→ Word and element location entries
+++++
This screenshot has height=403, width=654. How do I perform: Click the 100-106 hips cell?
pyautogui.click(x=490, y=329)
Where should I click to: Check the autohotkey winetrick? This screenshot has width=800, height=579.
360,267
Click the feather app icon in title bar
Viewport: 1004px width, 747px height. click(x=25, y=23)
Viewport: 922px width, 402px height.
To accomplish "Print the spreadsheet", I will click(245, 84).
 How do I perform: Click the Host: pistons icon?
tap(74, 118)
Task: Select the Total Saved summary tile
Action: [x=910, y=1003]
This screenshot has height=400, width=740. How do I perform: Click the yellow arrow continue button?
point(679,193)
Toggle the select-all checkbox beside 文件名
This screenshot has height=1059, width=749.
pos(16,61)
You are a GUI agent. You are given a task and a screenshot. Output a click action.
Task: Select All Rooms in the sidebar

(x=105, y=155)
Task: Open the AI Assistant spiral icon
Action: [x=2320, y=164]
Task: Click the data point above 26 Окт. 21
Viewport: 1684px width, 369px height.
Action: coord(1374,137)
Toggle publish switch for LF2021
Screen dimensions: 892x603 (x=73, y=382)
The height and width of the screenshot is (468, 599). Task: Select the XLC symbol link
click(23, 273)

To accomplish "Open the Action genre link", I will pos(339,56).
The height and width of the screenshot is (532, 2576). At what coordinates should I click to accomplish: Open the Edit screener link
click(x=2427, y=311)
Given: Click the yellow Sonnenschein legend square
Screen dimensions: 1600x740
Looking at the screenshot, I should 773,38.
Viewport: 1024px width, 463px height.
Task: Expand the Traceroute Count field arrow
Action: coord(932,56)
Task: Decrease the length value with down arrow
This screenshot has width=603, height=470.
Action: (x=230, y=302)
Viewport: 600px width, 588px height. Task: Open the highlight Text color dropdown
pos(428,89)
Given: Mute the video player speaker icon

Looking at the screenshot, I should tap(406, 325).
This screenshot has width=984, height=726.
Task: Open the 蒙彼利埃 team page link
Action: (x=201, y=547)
+++++
→ WORK TO COMPLETE
Please reproduce the entries verbatim, beginning with the line containing "Click the feather app icon in title bar" and continuing through the last of the entries.

→ EXERCISE SOLUTION
Click the feather app icon in title bar
Viewport: 1004px width, 747px height. click(x=25, y=23)
Viewport: 922px width, 402px height.
To accomplish "Print the spreadsheet", I will click(245, 84).
 How do I perform: Click the Host: pistons icon?
tap(74, 118)
Task: Select the Total Saved summary tile
Action: [x=910, y=1003]
This screenshot has height=400, width=740. How do I perform: Click the yellow arrow continue button?
point(679,193)
Toggle the select-all checkbox beside 文件名
This screenshot has height=1059, width=749.
pos(16,61)
You are a GUI agent. You are given a task and a screenshot. Output a click action.
Task: Select All Rooms in the sidebar

(x=105, y=155)
Task: Open the AI Assistant spiral icon
Action: [x=2320, y=164]
Task: Click the data point above 26 Окт. 21
Viewport: 1684px width, 369px height.
Action: coord(1374,137)
Toggle publish switch for LF2021
Screen dimensions: 892x603 (x=73, y=382)
The height and width of the screenshot is (468, 599). Task: Select the XLC symbol link
click(23, 273)

To accomplish "Open the Action genre link", I will pos(339,56).
The height and width of the screenshot is (532, 2576). At what coordinates should I click to accomplish: Open the Edit screener link
click(x=2427, y=311)
Given: Click the yellow Sonnenschein legend square
Screen dimensions: 1600x740
Looking at the screenshot, I should 773,38.
Viewport: 1024px width, 463px height.
Task: Expand the Traceroute Count field arrow
Action: coord(932,56)
Task: Decrease the length value with down arrow
This screenshot has width=603, height=470.
Action: (x=230, y=302)
Viewport: 600px width, 588px height. Task: Open the highlight Text color dropdown
pos(428,89)
Given: Mute the video player speaker icon

Looking at the screenshot, I should tap(406, 325).
This screenshot has width=984, height=726.
Task: Open the 蒙彼利埃 team page link
Action: (x=201, y=547)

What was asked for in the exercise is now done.